Hilfü’l fudûl denilen faziletliler ittifakından bahsediyorum. Malum o ittifak Efendimizin gençliğinde imza koyduğu ve “Kanun benim iki dudağımın arasından çıkan şeydir” diyen Mekke’nin şımarık oligarşik zenginlerine karşı mazlumun hakkını çiğnetmemek üzere kurulu bir ittifaktı. Şöyle diyordu anlaşmada: “Allah’a and olsun ki Mekke şehrinde birine zulüm ve haksızlık yapıldığı zaman hepimiz, o kimse ister iyi ister kötü ister bizden ister yabancı olsun, kendisine hakkı verilinceye kadar tek bir el gibi hareket edeceğiz.

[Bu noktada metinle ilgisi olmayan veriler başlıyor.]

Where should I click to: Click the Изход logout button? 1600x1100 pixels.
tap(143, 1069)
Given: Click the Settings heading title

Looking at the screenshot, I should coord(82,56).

Denizlerin bir tek kıl parçasını ıslatacak suları kalmayınca, Sebir ve Hira dağları yerlerinden silinip gidinceye ve Kabe’ye istilam (tavafa baslarken Hacerü’l Esved’e yapılan selamlama) ortadan kalkıncaya kadar bu ahdimizde sebat edecek, bu yemine aykırı davranmayıp birbirimize malî yardımda bulunacağız.” Peygamber Efendimizin ilerleyen zamanlarda bu günleri yâd ederken bu anlaşma için “kırmızı tüylü deve sürüsüne sahip olmaktan daha sevimlidir” dediğini de unutmamak lazım.
Allah akıbet ü encamımızı hayreylesin. İnsani ve İslami değerlerin hayat sahnesine insanlık ve Müslümanlık olarak döküleceği günlerin gecikmemesi niyaz ve temennisiyle.